* Document segment
Being a first time reviewer of a new car leads to some nerves and apprehension, especially when your everyday drive is 30 years old this year and quite frankly holds little resemblance to a 2018 vehicle. In much the same way that a 1958 203 cannot be fairly compared with the technology of my 1988 505, maybe even more so, as I am sure that the last 30 years have had far more technological advances than the previous 30. So where does a first time reviewer begin? I want to give the vehicle justice, but not gushing with the unfamiliarity of all the advances and appearing to be a starry eyed child getting the greatest Lego set at Christmas! I decided that rather than jumping in, I would take a step back, to think about the years of reviews I have read within the club magazine, the NZ Herald and any multitude of magazines. For that reason I intentionally have left writing this article for a couple of months after the fact.
The greatest inspiration I can dredge out of my motoring article memories are those associated with the launch of Lexus in the 1980s. At the time the journalists were gushing about this new brand; Toyota were stating that it was a separate brand; it would have nothing on it that could be associated with the mother brand and the motoring public and enthusiasts were waiting with a great deal of anticipation. Now hold those thoughts till the end of this article.
The 5008 that Auto Distributors NZ arranged for me to review was the GT model, which sells standard for $59,990 plus On Road Costs. The GT is powered with an 180hp 2.0L diesel coupled to a 6 speed automatic gearbox. To put that in comparison, that is 10 more HP than my 1988 2.8L 505V6 and both are more than adequate to power their respective vehicles. Auto Distributors, the New Zealand agent for Peugeot, are marketing the 5008 as its 7 seater range, which this vehicle has configured in three rows. Like all modern SUVs that I have seen sold new in NZ with the third row of seats, the third row seems only appropriate for younger children and the boot space is compromised when they are set up. However this is no criticism of the 5008, it is a reality of the modern SUV and occasional stationwagon, and Peugeot manages to make those third row seats less of a token than many others have and still offers more luggage space at the same time. Gone are the times of three large rows of seats and a big boot as once found in the 203, 404, 504 and 505 wagons.

* Set exercise a
Rewrite the part of the records that opens with the line containing "Click the Resources breadcrumb link" and runs through the end of the records, both ends included. Keep every line, requests too, but offset each coordinate in the answers by -6, and leave the pictures out.

* Dataset excerpts
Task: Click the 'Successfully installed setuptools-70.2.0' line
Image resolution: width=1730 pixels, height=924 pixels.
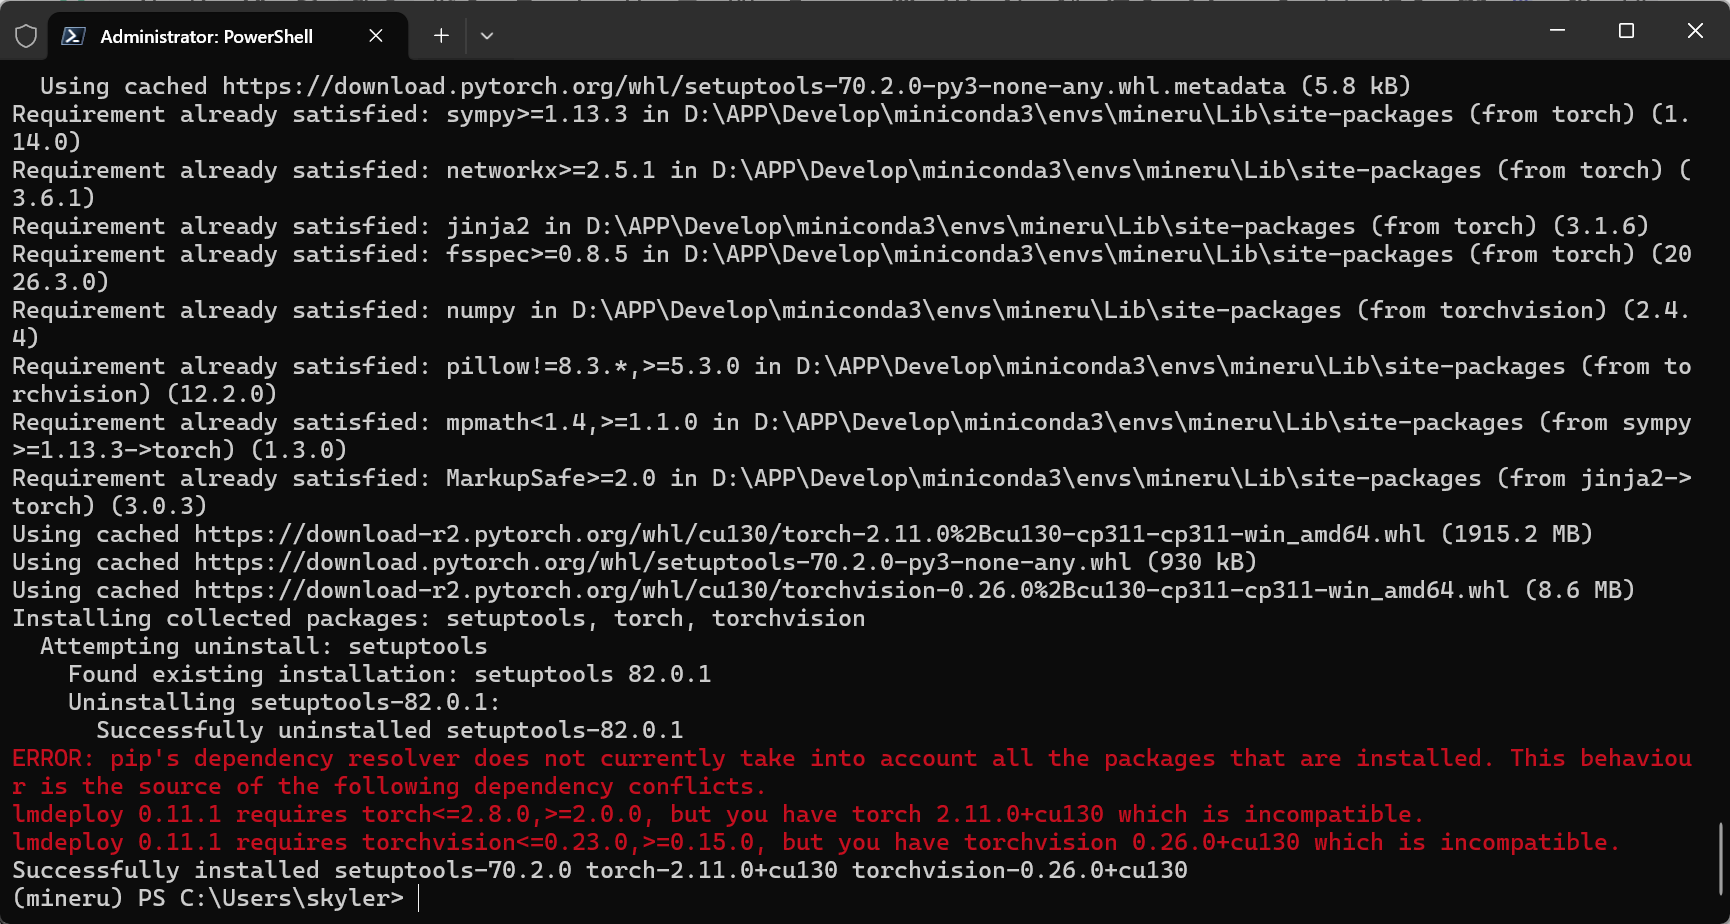Action: (599, 870)
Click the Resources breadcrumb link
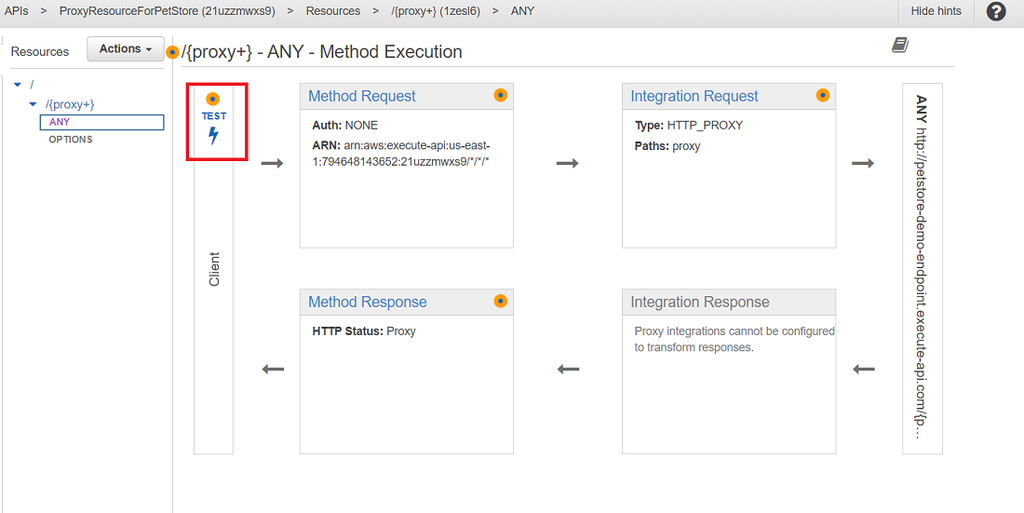 (333, 11)
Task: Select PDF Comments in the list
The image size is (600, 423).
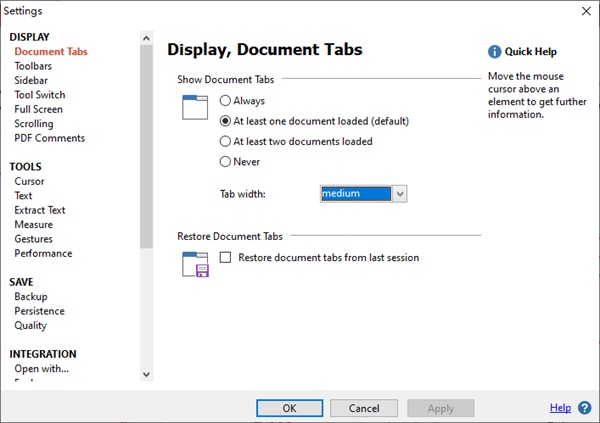Action: click(49, 138)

* Set exercise b
In the Peugeot 5008 review, what engine and gearbox power the GT model?

* Reply a
Click the Resources breadcrumb link
 (327, 5)
Task: Select PDF Comments in the list
The image size is (600, 423).
Action: click(43, 132)

* Reply b
A 180hp 2.0L diesel coupled to a 6 speed automatic gearbox.